Ubisoft's Lowest Score: 2.6 for ABBA: You Can Dance
Ubisoft's Highest Score: 8.8 for No More Heroes 2: Desperate Struggle

From the graph above, we can see that the median scores (yellow lines) for each year is not uniform, and they float around between scores of 5 and 8. We also see various spreads for each year, which means that for a given year the narrower the spread the more concentrated the data points around a particular set of scores. For example, the spread of scores for the year 2005 shows that the majority games released that year are centered around scores between 7 and 8. The top and bottom ticks represent the max and min scores respectively, and the circles above and below those ticks are outliers, which are data points that are extreme in nature compared to the rest of the data and thus can't be matched to the larger trend of the data. We see that the lowest score game ubisoft ever released between 2005 and 2021 was in 2020. The code above indicates that it's Just dance while the highest score game that ubisoft ever released bewteen 2005 and 2021 was Tom Clancy's Splinter Cell: Chaos Theory. Overall, we see a slow yet steady decreasing trend in the value of the medians.

#EA Plot
scores_per_year = [list(ea_avg_scores_and_ratings[ea_avg_scores_and_ratings['year'] == year]['score']) for year in years]

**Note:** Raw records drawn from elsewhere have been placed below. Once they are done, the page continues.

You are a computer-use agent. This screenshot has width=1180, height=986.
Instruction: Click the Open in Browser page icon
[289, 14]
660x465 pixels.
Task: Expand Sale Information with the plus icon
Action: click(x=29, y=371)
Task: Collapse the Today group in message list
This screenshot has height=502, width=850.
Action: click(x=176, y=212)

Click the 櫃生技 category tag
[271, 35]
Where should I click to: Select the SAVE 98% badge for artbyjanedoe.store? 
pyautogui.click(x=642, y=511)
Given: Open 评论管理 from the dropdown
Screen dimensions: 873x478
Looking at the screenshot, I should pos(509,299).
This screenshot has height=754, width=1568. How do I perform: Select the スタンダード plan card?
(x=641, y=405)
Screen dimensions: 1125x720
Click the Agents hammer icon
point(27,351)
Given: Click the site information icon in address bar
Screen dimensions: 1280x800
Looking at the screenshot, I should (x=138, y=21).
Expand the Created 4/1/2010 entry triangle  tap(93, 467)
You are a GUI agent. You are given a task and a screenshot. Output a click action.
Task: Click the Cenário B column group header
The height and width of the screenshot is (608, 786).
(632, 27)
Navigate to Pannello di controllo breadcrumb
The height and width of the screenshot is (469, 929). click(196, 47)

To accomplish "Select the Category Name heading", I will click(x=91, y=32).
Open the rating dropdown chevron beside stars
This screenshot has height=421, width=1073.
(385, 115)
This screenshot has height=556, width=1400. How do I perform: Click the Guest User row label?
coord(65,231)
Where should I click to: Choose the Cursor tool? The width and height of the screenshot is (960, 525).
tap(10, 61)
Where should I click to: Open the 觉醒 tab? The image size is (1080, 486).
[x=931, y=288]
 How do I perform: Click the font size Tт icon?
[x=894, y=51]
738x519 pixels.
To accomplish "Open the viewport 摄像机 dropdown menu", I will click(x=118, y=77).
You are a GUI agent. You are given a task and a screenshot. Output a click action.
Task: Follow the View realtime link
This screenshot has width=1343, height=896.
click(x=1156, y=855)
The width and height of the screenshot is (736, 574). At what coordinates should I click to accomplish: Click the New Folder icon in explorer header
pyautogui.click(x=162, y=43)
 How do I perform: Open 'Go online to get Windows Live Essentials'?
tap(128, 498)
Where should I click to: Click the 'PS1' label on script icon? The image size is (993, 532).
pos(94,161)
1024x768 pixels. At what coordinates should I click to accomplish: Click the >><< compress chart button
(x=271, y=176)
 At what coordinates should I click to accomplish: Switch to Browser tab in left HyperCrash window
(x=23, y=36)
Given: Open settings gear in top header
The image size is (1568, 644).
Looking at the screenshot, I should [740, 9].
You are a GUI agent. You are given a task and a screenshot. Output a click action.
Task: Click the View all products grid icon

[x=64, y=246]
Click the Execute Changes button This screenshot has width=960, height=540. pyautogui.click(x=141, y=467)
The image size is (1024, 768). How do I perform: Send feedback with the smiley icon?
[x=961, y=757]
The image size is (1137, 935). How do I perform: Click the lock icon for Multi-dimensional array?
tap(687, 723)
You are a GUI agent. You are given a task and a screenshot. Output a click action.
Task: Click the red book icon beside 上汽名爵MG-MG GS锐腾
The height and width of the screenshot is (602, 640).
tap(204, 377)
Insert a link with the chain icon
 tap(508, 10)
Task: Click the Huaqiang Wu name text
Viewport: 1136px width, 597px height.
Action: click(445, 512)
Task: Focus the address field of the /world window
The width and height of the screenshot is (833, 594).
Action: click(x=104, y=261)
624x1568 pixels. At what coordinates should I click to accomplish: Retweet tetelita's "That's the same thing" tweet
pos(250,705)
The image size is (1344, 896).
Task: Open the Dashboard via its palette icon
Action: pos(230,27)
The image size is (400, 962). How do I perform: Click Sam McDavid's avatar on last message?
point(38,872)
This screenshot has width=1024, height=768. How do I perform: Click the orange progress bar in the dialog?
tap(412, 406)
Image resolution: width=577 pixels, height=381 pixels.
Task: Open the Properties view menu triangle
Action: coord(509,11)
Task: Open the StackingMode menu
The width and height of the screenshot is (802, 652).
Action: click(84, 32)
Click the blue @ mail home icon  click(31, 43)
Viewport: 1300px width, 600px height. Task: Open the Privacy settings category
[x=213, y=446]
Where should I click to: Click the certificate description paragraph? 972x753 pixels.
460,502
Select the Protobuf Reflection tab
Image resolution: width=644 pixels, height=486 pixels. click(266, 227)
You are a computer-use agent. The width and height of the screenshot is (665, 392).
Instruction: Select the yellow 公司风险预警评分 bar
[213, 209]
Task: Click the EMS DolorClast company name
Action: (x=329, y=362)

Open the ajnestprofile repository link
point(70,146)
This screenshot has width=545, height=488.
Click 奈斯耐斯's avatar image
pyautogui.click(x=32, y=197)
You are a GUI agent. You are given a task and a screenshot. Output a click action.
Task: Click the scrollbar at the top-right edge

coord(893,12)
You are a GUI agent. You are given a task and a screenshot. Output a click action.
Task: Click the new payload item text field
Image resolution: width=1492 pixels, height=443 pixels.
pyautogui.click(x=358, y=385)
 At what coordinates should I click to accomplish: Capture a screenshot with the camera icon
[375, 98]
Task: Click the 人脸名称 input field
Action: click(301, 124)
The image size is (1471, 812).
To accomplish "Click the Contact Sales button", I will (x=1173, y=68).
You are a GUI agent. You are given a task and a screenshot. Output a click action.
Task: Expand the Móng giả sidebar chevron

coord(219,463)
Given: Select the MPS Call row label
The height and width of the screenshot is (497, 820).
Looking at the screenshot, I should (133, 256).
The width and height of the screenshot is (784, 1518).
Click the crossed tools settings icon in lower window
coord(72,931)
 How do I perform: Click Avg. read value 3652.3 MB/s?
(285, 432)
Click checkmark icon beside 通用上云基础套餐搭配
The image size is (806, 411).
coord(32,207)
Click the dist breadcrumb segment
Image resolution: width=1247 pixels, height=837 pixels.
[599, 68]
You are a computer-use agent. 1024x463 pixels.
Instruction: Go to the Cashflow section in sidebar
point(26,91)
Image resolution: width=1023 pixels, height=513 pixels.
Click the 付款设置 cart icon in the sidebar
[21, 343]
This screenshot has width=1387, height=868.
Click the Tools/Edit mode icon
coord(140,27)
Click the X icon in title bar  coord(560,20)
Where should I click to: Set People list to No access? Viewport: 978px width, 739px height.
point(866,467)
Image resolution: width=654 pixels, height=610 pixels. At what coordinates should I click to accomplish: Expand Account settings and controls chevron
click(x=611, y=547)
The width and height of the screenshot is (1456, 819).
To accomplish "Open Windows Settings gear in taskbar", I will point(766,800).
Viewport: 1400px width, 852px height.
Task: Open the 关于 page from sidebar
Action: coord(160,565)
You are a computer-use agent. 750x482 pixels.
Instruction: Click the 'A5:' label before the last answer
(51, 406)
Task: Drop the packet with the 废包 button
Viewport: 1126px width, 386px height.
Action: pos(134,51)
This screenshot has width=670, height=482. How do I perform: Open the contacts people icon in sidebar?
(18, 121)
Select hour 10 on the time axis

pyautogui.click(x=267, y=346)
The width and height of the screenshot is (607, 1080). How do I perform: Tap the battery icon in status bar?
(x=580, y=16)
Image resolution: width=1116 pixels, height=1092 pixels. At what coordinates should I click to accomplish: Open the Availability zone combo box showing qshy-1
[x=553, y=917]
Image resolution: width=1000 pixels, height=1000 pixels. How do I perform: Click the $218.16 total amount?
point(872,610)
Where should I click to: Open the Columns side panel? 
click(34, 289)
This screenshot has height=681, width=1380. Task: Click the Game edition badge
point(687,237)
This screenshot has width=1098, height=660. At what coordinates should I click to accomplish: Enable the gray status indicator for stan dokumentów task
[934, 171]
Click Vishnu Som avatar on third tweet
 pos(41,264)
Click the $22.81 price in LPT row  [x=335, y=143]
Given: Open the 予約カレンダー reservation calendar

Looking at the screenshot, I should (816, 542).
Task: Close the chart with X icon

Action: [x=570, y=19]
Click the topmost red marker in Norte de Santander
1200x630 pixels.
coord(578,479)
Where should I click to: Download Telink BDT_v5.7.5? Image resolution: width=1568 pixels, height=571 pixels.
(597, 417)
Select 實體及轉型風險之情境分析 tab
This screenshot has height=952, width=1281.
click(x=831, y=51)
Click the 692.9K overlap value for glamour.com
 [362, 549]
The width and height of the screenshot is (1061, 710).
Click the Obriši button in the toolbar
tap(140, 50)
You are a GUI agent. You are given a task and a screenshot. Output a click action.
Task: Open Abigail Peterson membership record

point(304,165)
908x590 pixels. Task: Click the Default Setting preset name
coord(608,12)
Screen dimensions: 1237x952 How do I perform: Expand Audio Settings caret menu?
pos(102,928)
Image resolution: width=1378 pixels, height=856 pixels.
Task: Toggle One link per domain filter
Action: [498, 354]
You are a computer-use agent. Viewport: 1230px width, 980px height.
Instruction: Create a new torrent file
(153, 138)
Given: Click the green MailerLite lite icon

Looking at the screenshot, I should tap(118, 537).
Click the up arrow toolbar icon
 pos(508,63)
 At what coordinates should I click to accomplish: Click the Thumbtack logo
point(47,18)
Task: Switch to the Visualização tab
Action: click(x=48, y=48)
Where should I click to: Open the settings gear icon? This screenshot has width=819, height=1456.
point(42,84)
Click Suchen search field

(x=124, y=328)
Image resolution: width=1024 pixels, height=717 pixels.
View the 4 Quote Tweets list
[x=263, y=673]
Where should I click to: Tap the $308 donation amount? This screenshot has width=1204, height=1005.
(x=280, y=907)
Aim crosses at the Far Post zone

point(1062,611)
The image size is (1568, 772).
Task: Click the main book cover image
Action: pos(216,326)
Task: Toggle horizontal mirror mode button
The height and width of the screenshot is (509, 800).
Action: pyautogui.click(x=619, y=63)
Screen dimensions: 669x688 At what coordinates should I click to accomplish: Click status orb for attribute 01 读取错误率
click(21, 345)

fig, ea_score_plot = plt.subplots(figsize=(20,10))
ea_score_plot.set_xticklabels(years)
ea_score_plot.set_xlabel("Years")
ea_score_plot.set_ylabel("Scores")
ea_score_plot.set_yticks([i for i in range(0,11)])
ea_score_plot.set_title("EA Average Game Scores For Years 2005-2021")
# ea_score_plot.scatter(x=list(ubisoft_scores_and_ratings['year']), y=list(ubisoft_scores_and_ratings['score']))
ea_score_plot.boxplot(scores_per_year)
plt.show()

/var/folders/lv/z8y9dg7d5p37pxgkd59y22ph0000gn/T/ipykernel_83434/1557843471.py:5: UserWarning: FixedFormatter should only be used together with FixedLocator
  ea_score_plot.set_xticklabels(years)

EA's general trend for the medians seems to be steadily decreasing over all, with a few increases here and there, while the spread seems to be getting larger and larger. EA seems to be releasing alot more games in the lsat 2 years compared to the rest of the time period. The same behavior is prevalent for the min and max values of the plot. This shows a steady decrease in quality of EA games.

#Activision Plot
scores_per_year = [list(activision_avg_scores_and_ratings[activision_avg_scores_and_ratings['year'] == year]['score']) for year in years]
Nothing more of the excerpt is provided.